Jamming can occur when particulates suspended in a viscous carrier fluid flow through confined geometries. Examples include the blockage of inkjet printer nozzles in additive manufacturing processes, the clogging in medical injection devices by protein aggregates, and the occlusion of pores by organic contaminants in water filtration membranes. Physically, jamming manifests when a lubricated, loosely packed suspension transitions to a frictional, granular state due to the interaction between large particulates and the containing surface.
This transition is accompanied by a sudden jump in the suspension viscosity—often called discontinuous shear thickening—and is highly dependent on the flow geometry, carrier fluid properties, and the size and shape of the suspended particulates. Predicting the conditions under which shear thickening and jamming occur in flow devices provides an operating window for stable, uninterrupted flow operation and critical design criteria to avoid device failure.
Veryst used computational fluid dynamics (CFD) with a phase transport and mixture model to simulate the flow of a particulate suspension through a narrow needle. The flow was generated by the plunger action of a syringe. The onset of jamming in the needle was evaluated as a function of the particle diameter and suspension volume fraction.
Figure 1 depicts the effective viscosity of the suspension in a cross-section of the syringe and needle.
Within the section of the syringe barrel where the viscosity is low, particles are separated by a lubricating layer of carrier fluid and the suspension flows smoothly. As the suspension approaches the throat of the needle, particles are forced into frictional contact and the viscosity rapidly increases. At sufficiently high particle volume fraction, a frictional network of particles spans the diameter of the needle and the suspension jams.
A useful metric for predicting the onset of jamming is the force that is applied to the plunger upstream of the needle to maintain a steady flow. Figure 2 shows the simulated plunger force as a function of the particle volume fraction for several particle diameters.
The particle volume fraction and particle diameters dramatically impact the viscosity of the suspension. Jamming occurs when the force required to push the suspension through the needle exceeds about 100 N—the typical maximum force exerted by a user’s thumb on a syringe plunger or in a flow-controlled syringe pumping system.
Figure 2 shows that the suspension exceeds this threshold of 100 N at different volume fractions for different particle sizes, and that for small particles, jamming does not occur. Larger particles jam more easily, while smaller particles flow freely through the needle without jamming.
The threshold for jamming shown in Figure 2 enables the construction of an operating diagram for continuous flow through a narrow needle, plotted in Figure 3. Below a critical volume fraction (corresponding to 100 N of force), the suspension is well lubricated and flows continuously through the needle. Above this volume fraction, the majority of particle contacts are frictional and the suspension jams. This jamming volume fraction decreases as the particle diameter is increased.
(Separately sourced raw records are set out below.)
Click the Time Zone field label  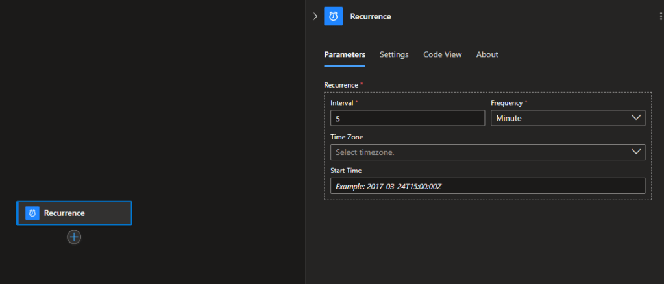347,137
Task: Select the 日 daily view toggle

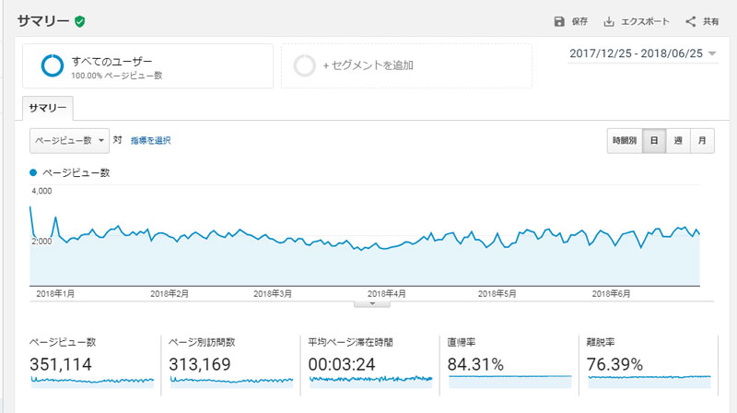Action: 654,141
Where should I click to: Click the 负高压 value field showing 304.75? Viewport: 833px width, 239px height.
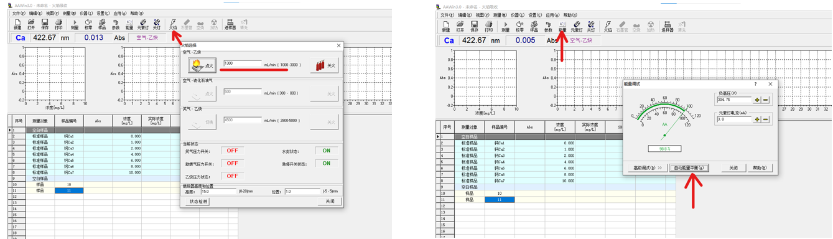pos(734,100)
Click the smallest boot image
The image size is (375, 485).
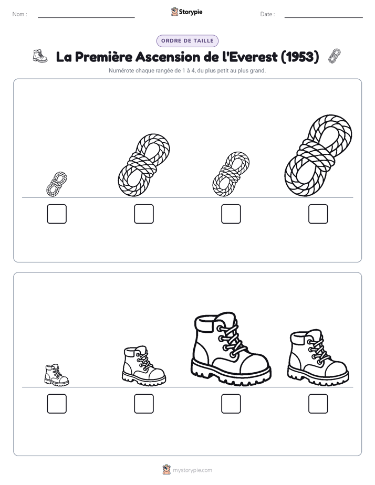57,375
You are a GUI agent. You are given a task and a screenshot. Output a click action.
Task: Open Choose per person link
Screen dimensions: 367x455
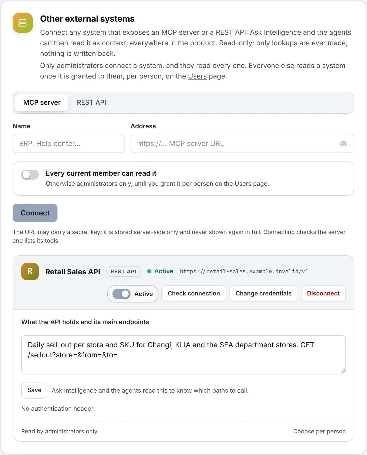319,431
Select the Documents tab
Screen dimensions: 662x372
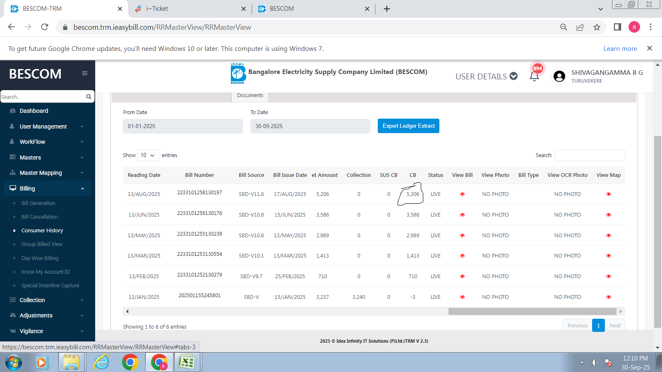tap(250, 95)
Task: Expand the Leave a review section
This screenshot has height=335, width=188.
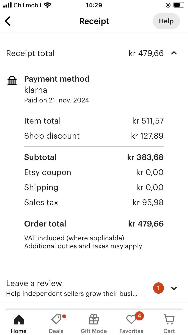Action: [174, 288]
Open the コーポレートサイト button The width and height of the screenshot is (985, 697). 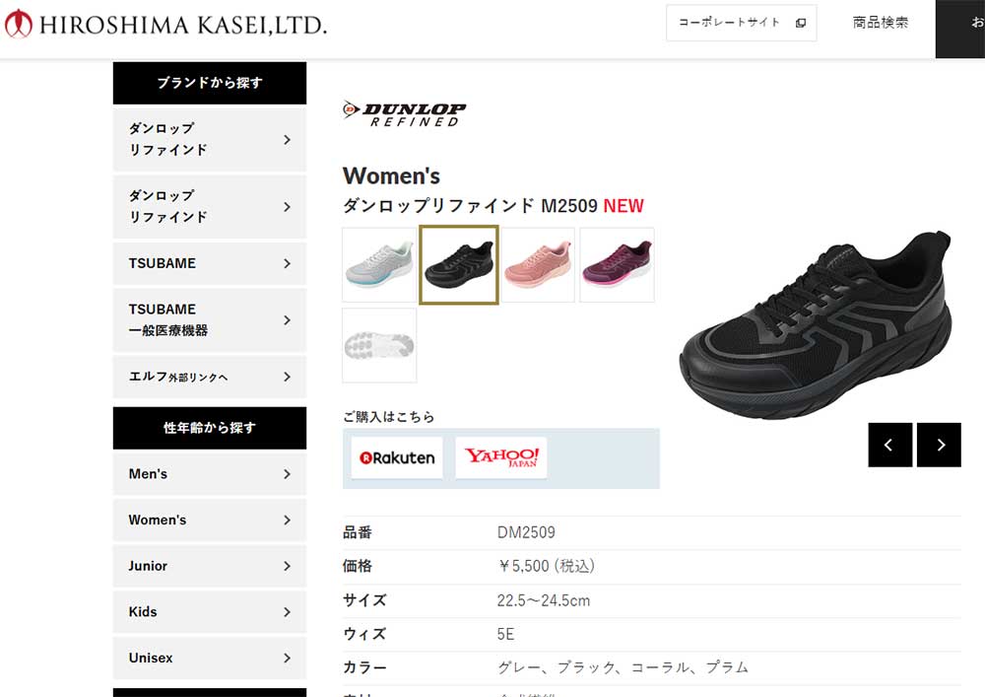[x=742, y=24]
Jamming can, therefore, be avoided using smaller particles (though formulation design may require larger particles) or lower volume fractions.
Veryst employed computational fluid dynamics (CFD) simulations to predict shear thickening and jamming of a particulate suspension through a syringe needle, focusing on the effect of particle diameter and volume fraction. Simulations such as these can help predict the conditions under which jamming may occur in flow systems, which ultimately leads to time, cost, and materials savings in practical applications.